Strikingly, while Ann's sanity is ostensibly the focus of the film, none of the characters in Bunny Lake seem to have a firm grasp on reality. There are obvious examples of eccentricity; for example, Martita Hunt’s retired schoolteacher who studies recordings of children’s nightmares. But there are less overt examples as well; consider Anna Massey’s pursed-lipped schoolmarm, who responds to the news of a missing child not with horror at her own negligence but with irritation at the inconvenience of it. As the film progresses, we see that the London of Bunny Lake is overrun by bizarre characters whose behavior is at best unusual.
Preminger heightens the discomfiting feel of these characters’ interactions through his taut, theatrical staging.
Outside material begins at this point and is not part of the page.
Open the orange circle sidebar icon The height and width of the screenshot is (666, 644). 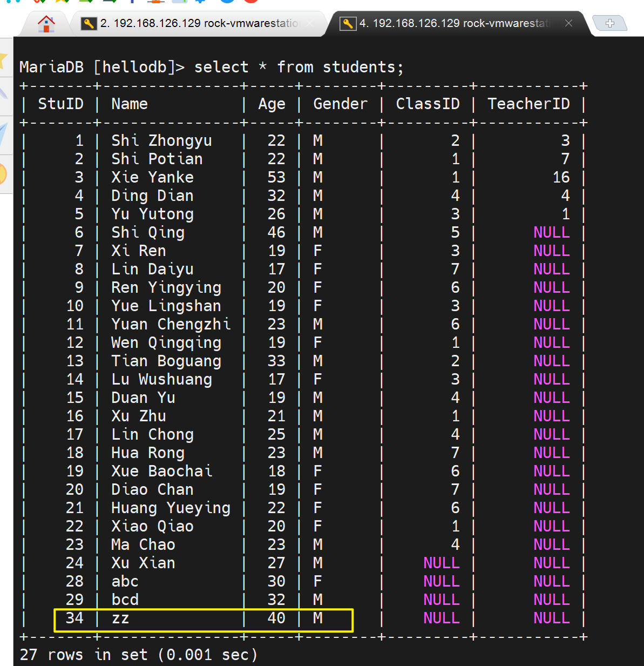3,174
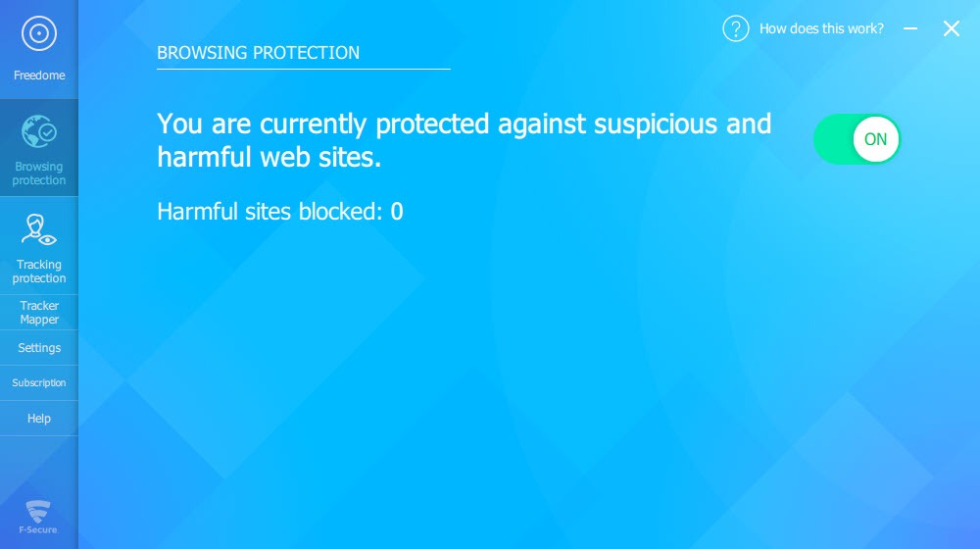This screenshot has height=549, width=980.
Task: Click the Browsing protection sidebar label
Action: click(39, 174)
Positioning his actors in stark, angular compositions, Preminger lends an unnatural and disconnected sensibility to the scenes, suggesting that while the characters may interact, they do not communicate. Even Ann and Steven’s scenes together reflect a lack of actual affection or warmth. In one scene, Steven soaks in the bathtub, offering halfhearted sentiments to cheer his sister, and Ann perches on its side, musing to herself; despite their apparent closeness, their comments do not even seem to register with one another.
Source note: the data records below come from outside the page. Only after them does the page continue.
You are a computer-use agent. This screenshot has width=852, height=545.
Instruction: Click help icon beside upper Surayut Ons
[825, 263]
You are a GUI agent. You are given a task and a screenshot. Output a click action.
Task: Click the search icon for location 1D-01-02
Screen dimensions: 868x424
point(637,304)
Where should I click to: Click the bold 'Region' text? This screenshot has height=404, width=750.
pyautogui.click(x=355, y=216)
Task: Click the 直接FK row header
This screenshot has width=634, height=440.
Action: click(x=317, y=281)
Naïve, incapable, affectless, Ann Lake is the enigma at the center of this hostile world. Her issues and eccentricities are alluded to but never fully explained-- or worse, explained away. Ann's sanity is by no means confirmed by the film's dizzying finale; any edge she might possess, we sense, is only relative to the panoply of oddballs that surround her. And, in honesty, an absolute confirmation of her sanity would still be cold comfort; after all, she would still be marooned in the middle of a disconnected, dissonant landscape.
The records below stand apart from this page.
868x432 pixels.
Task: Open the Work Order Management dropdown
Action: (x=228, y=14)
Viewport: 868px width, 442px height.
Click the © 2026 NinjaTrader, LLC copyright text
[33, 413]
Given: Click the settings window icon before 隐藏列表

In that sense, the film's final shot is deeply unnerving. A shell-shocked Ann carries Bunny away past Steven being loaded into a police car. (This would seem to merit a spoiler alert tag, but even the least astute filmgoer will sense something awry with the doting big brother, thanks to Dullea's wide-eyed and potent performance). As she stumbles off into who-knows-where, a hand gently folds a paper cut-out of a little girl back into place, bringing the screen to black. This gesture signals a conclusion to the film, but not necessarily to the narrative; although BunnyLake has been found, the mental state of her mother troublingly remains unclear, and where they will go next is unknown. But Preminger has blocked our peep-hole into the weird world of Bunny Lake. We have no choice but to leave-- to ponder, debate and try to come to grips with what we have seen.
It is this ambiguity—all the troubling, tantalizing mysteries that the film unearths but leaves unresolved-- that makes Bunny Lake so profoundly unsettling. Ultimately, this film, like Blow-Up, isn't really about what actually happened, or whether its protagonists are crazy or not. As is powerfully articulated in the credit sequences of both films, which play with superimposition and visual effects to suggest ‘what lies beneath', Bunny Lake and Blow-Up are more films about our fear of the darkness that lurks around us; our fear of unearthing something awful that reveals how sordid and sinister the world can be. Preminger masterfully peels back the cover to expose us to that darkness, like picking up a rock to reveal the grubs that writhe in the earth below.